I grew up moving around a lot. So naturally, I’m drawn to new cultures. Not just drawn, but actually feel in my element in the discomfort of learning new ways. Everyone has an expertise, and I’d say mine is being new somewhere. I’ve done it so many times. The intensity of that experience is deeply inspiring, especially when there is history to learn.
All that to say, I went to Europe for a week and a half with my mom to soak in some new inspiration. These sights will make appearances in my 2019 work.
London — St. Paul’s Cathedral, Westminster Abbey, The National Gallery
I was there for the National Gallery. But the cathedrals were also feats of architectural and artistic genius, obviously steeped in history.
My mom and I took a couple Ubers in London, and we liked talking to the drivers. Our Ethiopian driver said something about London that really stayed with me: “You don’t feel foreign here.” I looked around and saw how true that was. It wasn’t just race and ethnicity, but body types too. British media seems more on point with diversity and inclusion compared to American media.
Kent — Leeds Castle
I didn’t know a lot about this castle before going there. I mostly just loved the idea of spending a weekend at a castle–over my birthday. (I did learn some history too. Go to the Leeds Castle website if you want to read about it.) This castle and its surrounding property is breathtaking.
As a kid, I loved British literature, and their movie adaptations. I always dreamed of staying at an old English manor and taking a walk on a cool, misty morning. (Misty was important because that’s what makes the mood in the movies.) Sure enough, the only gray, misty day on the trip was my birthday!
Paris — Montmartre, The Louvre, The Eiffel Tower
The final leg involved hopping on a train and riding through the Chunnel to Paris. This is where I got to soak in the charm of the artist village of Montmartre. It’s significant to art history in that many famous artists, those who pioneered impressionism, post-impressionism, and some expressionism, spent time and painted some of their best-known works there. The Montmartre Museum is the former home of Auguste Renoir, Suzanne Valadon, Andre Utter, among many others.
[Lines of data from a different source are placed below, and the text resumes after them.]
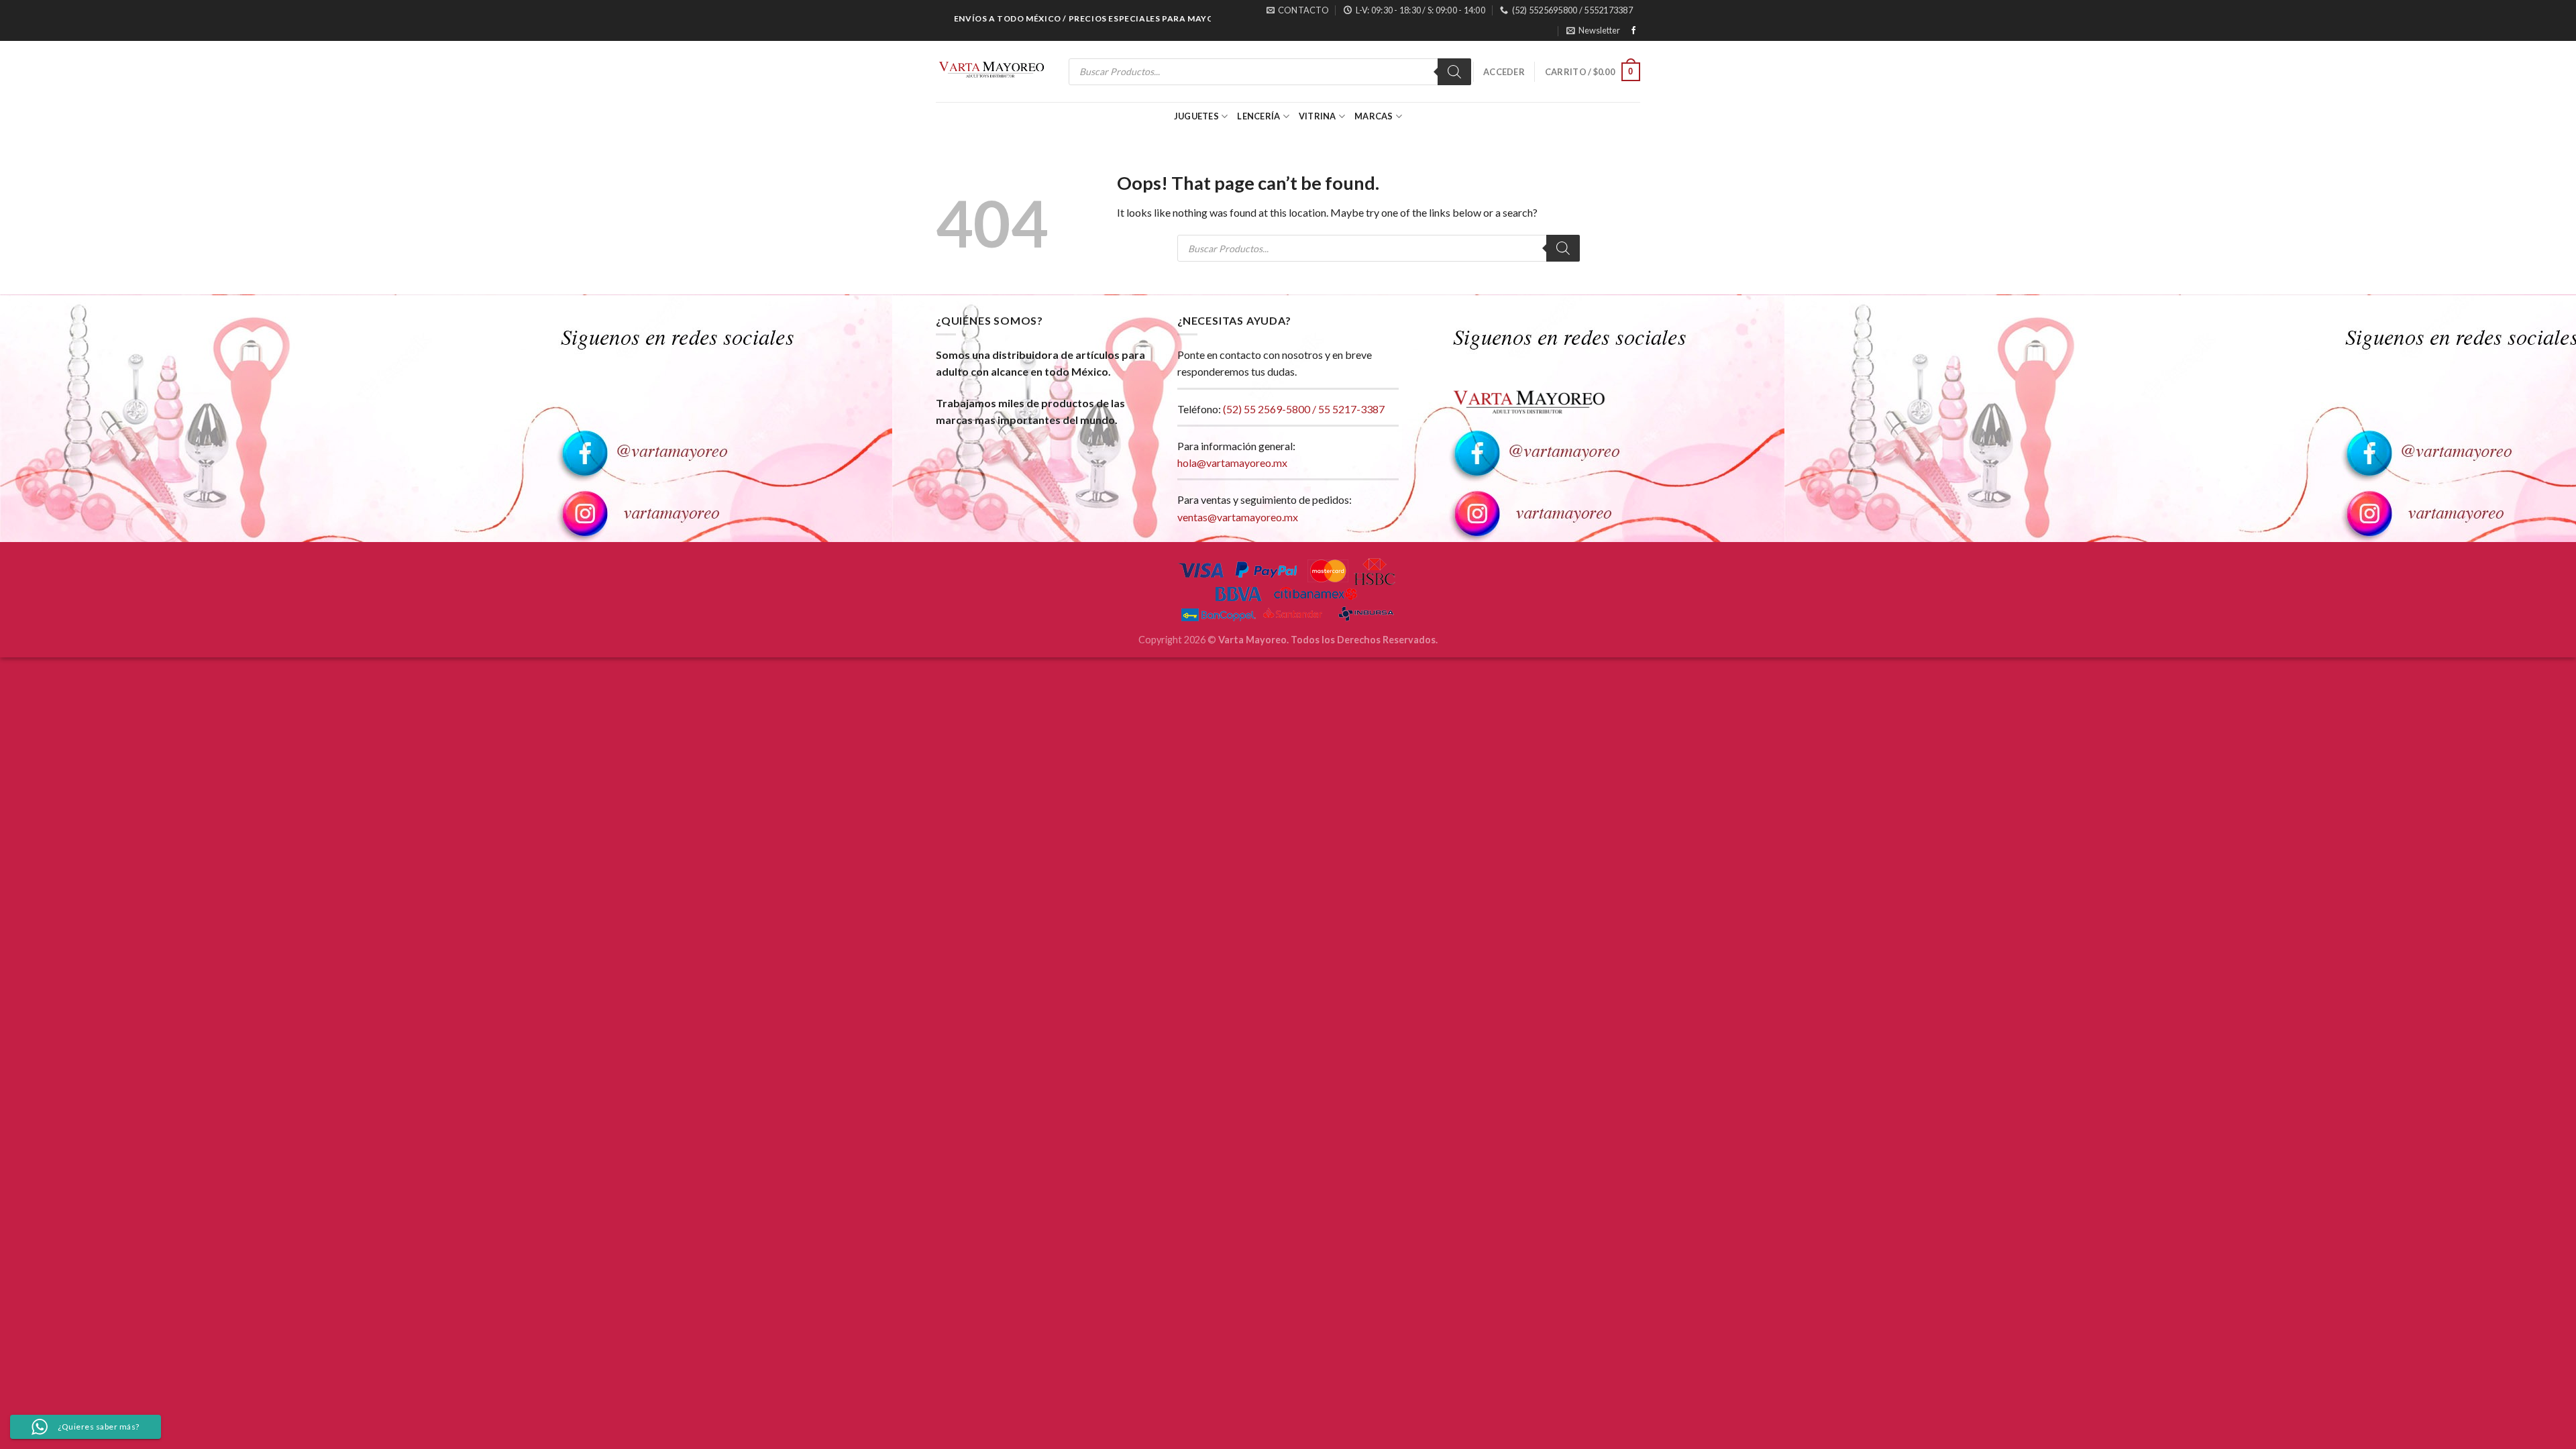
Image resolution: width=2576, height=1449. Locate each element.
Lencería (1258, 116)
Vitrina (1317, 116)
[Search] (1454, 71)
The vastness of the Louvre was overwhelming. And yes, there were tons and tons of famous works there (including the Mona Lisa), but my favorite part was seeing local artists studying them by painting and drawing their responses. Famous impressionists actually did the same at the Louvre in their day! Observing those moments made me think that history, captured in art, is still creating a dialogue in contemporary society.
Finally, the Eiffel Tower was a sight to behold. When I got there, I actually had no desire to go to the top. The tower itself is incredible.
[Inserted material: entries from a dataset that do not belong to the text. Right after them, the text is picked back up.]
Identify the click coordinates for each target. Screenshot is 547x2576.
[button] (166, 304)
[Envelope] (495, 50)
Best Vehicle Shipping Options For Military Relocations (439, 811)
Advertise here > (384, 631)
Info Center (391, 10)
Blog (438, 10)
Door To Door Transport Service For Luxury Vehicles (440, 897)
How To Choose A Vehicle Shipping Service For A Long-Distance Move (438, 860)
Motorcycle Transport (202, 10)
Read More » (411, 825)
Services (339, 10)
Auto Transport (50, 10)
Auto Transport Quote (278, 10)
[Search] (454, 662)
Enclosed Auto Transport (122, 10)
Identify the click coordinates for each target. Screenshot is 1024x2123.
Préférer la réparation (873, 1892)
The point of inspiration scouting is to process through new experiences and senses to translate them into artwork. As I said before, this trip will be in my 2019 collections. Some of my overall thoughts were about diversity, sanctuary, and the dialogue with history. I was also proud of the fact that I managed to navigate through two different countries–one with a language barrier–by plane, bus, Uber, train and on foot with limited WiFi and no cell service!